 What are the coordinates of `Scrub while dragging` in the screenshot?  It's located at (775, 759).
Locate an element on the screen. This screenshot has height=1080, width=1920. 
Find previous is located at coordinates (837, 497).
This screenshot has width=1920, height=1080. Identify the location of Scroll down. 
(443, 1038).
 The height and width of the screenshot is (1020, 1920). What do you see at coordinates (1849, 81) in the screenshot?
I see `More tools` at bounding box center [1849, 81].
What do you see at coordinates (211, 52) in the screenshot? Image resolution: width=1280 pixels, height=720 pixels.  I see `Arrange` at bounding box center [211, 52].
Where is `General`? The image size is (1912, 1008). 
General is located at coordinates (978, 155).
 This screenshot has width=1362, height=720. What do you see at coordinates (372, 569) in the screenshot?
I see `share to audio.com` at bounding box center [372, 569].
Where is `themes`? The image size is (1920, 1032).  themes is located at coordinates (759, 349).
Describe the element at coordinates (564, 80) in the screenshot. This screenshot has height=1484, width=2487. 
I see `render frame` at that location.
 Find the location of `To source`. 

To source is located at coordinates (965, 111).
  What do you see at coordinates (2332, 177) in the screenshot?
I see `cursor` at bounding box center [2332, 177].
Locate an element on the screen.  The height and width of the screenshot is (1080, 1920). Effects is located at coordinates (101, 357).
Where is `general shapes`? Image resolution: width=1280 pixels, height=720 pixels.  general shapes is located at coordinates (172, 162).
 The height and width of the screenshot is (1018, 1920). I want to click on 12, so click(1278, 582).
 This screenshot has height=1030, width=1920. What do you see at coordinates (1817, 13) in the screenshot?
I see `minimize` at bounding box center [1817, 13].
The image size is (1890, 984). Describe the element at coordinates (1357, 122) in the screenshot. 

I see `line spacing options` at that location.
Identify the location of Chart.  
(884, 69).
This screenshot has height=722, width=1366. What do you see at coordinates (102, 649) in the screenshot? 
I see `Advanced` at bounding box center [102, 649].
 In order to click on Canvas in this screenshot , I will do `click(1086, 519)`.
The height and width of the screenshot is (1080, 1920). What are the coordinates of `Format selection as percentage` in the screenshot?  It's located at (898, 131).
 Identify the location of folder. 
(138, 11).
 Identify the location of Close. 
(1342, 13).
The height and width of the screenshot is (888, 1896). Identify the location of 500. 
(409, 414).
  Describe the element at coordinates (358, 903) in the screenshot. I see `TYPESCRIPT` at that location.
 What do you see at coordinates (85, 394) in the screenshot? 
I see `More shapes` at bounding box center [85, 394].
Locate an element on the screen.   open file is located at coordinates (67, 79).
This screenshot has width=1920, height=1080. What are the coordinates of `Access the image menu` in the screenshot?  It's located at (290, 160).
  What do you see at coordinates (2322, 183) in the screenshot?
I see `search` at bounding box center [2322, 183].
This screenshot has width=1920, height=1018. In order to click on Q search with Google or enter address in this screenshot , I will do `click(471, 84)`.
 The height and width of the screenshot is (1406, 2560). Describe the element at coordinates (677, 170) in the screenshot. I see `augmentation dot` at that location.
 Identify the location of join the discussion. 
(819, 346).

....

◆ WHAT IS ASKED: Rewrite all the records above as a numbered list, one line per item, and drop any blank lines.

◆ THE OUTPUT:
1.  What are the coordinates of `Scrub while dragging` in the screenshot?  It's located at (775, 759).
2. Locate an element on the screen. This screenshot has height=1080, width=1920. 
3. Find previous is located at coordinates (837, 497).
4. This screenshot has width=1920, height=1080. Identify the location of Scroll down. 
5. (443, 1038).
6.  The height and width of the screenshot is (1020, 1920). What do you see at coordinates (1849, 81) in the screenshot?
7. I see `More tools` at bounding box center [1849, 81].
8. What do you see at coordinates (211, 52) in the screenshot? Image resolution: width=1280 pixels, height=720 pixels.  I see `Arrange` at bounding box center [211, 52].
9. Where is `General`? The image size is (1912, 1008). 
10. General is located at coordinates (978, 155).
11.  This screenshot has width=1362, height=720. What do you see at coordinates (372, 569) in the screenshot?
12. I see `share to audio.com` at bounding box center [372, 569].
13. Where is `themes`? The image size is (1920, 1032).  themes is located at coordinates (759, 349).
14. Describe the element at coordinates (564, 80) in the screenshot. This screenshot has height=1484, width=2487. 
15. I see `render frame` at that location.
16.  Find the location of `To source`. 
17. To source is located at coordinates (965, 111).
18.   What do you see at coordinates (2332, 177) in the screenshot?
19. I see `cursor` at bounding box center [2332, 177].
20. Locate an element on the screen.  The height and width of the screenshot is (1080, 1920). Effects is located at coordinates (101, 357).
21. Where is `general shapes`? Image resolution: width=1280 pixels, height=720 pixels.  general shapes is located at coordinates (172, 162).
22.  The height and width of the screenshot is (1018, 1920). I want to click on 12, so click(1278, 582).
23.  This screenshot has height=1030, width=1920. What do you see at coordinates (1817, 13) in the screenshot?
24. I see `minimize` at bounding box center [1817, 13].
25. The image size is (1890, 984). Describe the element at coordinates (1357, 122) in the screenshot. 
26. I see `line spacing options` at that location.
27. Identify the location of Chart.  
28. (884, 69).
29. This screenshot has height=722, width=1366. What do you see at coordinates (102, 649) in the screenshot? 
30. I see `Advanced` at bounding box center [102, 649].
31.  In order to click on Canvas in this screenshot , I will do `click(1086, 519)`.
32. The height and width of the screenshot is (1080, 1920). What are the coordinates of `Format selection as percentage` in the screenshot?  It's located at (898, 131).
33.  Identify the location of folder. 
34. (138, 11).
35.  Identify the location of Close. 
36. (1342, 13).
37. The height and width of the screenshot is (888, 1896). Identify the location of 500. 
38. (409, 414).
39.   Describe the element at coordinates (358, 903) in the screenshot. I see `TYPESCRIPT` at that location.
40.  What do you see at coordinates (85, 394) in the screenshot? 
41. I see `More shapes` at bounding box center [85, 394].
42. Locate an element on the screen.   open file is located at coordinates (67, 79).
43. This screenshot has width=1920, height=1080. What are the coordinates of `Access the image menu` in the screenshot?  It's located at (290, 160).
44.   What do you see at coordinates (2322, 183) in the screenshot?
45. I see `search` at bounding box center [2322, 183].
46. This screenshot has width=1920, height=1018. In order to click on Q search with Google or enter address in this screenshot , I will do `click(471, 84)`.
47.  The height and width of the screenshot is (1406, 2560). Describe the element at coordinates (677, 170) in the screenshot. I see `augmentation dot` at that location.
48.  Identify the location of join the discussion. 
49. (819, 346).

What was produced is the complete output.